У входа в его магазин стоят три наших матроса. Двое внутри. В руках всевозможные свертки. На прилавке сидит мичман Шарахутдинов, слева от него тоже сидит хозяин магазина, между ними пустая бутылка и стаканы. В углу спит человек, как оказалось — помощник продавца. Моряки поясняют, уже рухнул. Хозяин еще держится, но язык явно заплетается. Вспоминает Москву и студенческие деньки… У Романа Шарахутдинова фуражка на затылке, пот ручьями, но — ни в одном глазу. На полках невообразимый кавардак, потому как Роман товар выбирал обстоятельно. Роман снисходительно похлопывает хозяина по плечу и обещает:
— Ну, ничего, Саид, ты готовься! Я еще послезавтра приду. За угощение — благодарствую!
Шарахутдинов соскочил с прилавка, и вся группа, обсуждая ситуацию, пошла в порт, к кораблю. Моряки потом рассказывали, что, обрадовавшись «оптовому» покупателю, хозяин лавки притащил бутылку виски и предложил обмыть покупки. Роман ответил, что по таким пустякам он не пьет, но за дружбу между народами выпьет. Под тосты и выпили на троих бутылку.
В поселке продают страусиные яйца. Прекрасный сувенир. Если моряк не знает английского — назовут цену, если знает — обязательно напомнят, что русские моряки не торгуются, потом заломят.
Обратно шли как из инкубатора — у каждого в руке по страусиному яйцу. Вечером сделали яичницу. Вкус как у гусиных яиц, только запах чуть резковат. Старшие офицеры, кроме командира, отказались пробовать наотрез, молодые продегустировали все, как один.

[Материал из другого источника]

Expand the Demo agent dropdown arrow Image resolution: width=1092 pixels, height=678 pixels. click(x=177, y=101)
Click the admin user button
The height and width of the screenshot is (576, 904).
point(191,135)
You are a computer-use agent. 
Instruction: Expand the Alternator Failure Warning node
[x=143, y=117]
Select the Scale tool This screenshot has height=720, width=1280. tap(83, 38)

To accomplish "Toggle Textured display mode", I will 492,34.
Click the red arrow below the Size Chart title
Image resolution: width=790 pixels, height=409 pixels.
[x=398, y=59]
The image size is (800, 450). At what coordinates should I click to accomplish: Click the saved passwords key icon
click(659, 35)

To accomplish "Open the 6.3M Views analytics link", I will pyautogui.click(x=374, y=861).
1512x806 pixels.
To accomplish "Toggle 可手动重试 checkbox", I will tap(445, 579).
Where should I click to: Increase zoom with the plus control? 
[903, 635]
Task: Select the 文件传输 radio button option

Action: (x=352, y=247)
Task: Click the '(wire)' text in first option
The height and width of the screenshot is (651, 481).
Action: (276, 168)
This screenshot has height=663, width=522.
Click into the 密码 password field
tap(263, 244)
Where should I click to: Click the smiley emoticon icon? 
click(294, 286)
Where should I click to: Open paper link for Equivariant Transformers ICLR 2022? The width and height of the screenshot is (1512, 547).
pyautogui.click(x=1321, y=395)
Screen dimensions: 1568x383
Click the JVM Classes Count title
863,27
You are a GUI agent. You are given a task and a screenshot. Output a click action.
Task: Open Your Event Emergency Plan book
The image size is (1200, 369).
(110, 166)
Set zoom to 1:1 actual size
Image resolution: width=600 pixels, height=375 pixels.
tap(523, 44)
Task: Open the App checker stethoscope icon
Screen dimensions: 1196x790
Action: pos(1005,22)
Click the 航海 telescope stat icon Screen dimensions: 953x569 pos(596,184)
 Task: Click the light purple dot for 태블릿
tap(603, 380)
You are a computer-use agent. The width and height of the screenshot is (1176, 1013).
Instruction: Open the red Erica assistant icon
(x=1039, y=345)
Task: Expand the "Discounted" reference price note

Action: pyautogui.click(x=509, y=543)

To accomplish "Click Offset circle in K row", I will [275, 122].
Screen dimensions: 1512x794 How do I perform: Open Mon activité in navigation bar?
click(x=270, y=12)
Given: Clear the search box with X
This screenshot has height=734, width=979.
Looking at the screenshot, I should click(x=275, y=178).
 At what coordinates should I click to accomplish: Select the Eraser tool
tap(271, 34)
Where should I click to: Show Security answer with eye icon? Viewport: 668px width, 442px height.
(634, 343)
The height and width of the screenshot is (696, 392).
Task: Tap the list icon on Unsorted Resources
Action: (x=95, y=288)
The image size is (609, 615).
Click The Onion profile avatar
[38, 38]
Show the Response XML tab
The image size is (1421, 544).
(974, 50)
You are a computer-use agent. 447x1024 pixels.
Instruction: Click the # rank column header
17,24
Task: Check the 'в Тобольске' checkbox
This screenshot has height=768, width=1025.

Объявили конкурс на лучшее фото. Победитель — четыре моряка со страусиными яйцами в руках на фоне мечети, пальм и стада верблюдов.
Идем за кораллами. Давно уже собирались, но все было недосуг. Наконец адмирал дал добро. Грамотные люди подсказали, возьми перчатки, на ноги кеды, маску, чтобы сподручнее ломать было. Технология проста: подныривай к кораллу и старым одесским способом на «раз-два» — ломай. До этого с корабля и с пирса уже рассматривали подводный мир, поражаясь обилию его обитателей и разноцветью красок. С бота все выглядит еще фантастичнее. Не верится, что такое может быть наяву. Четко просматривается дно, хотя глубина в этих местах до десяти — пятнадцати метров. Мы идем туда, где помельче — три-четыре метра.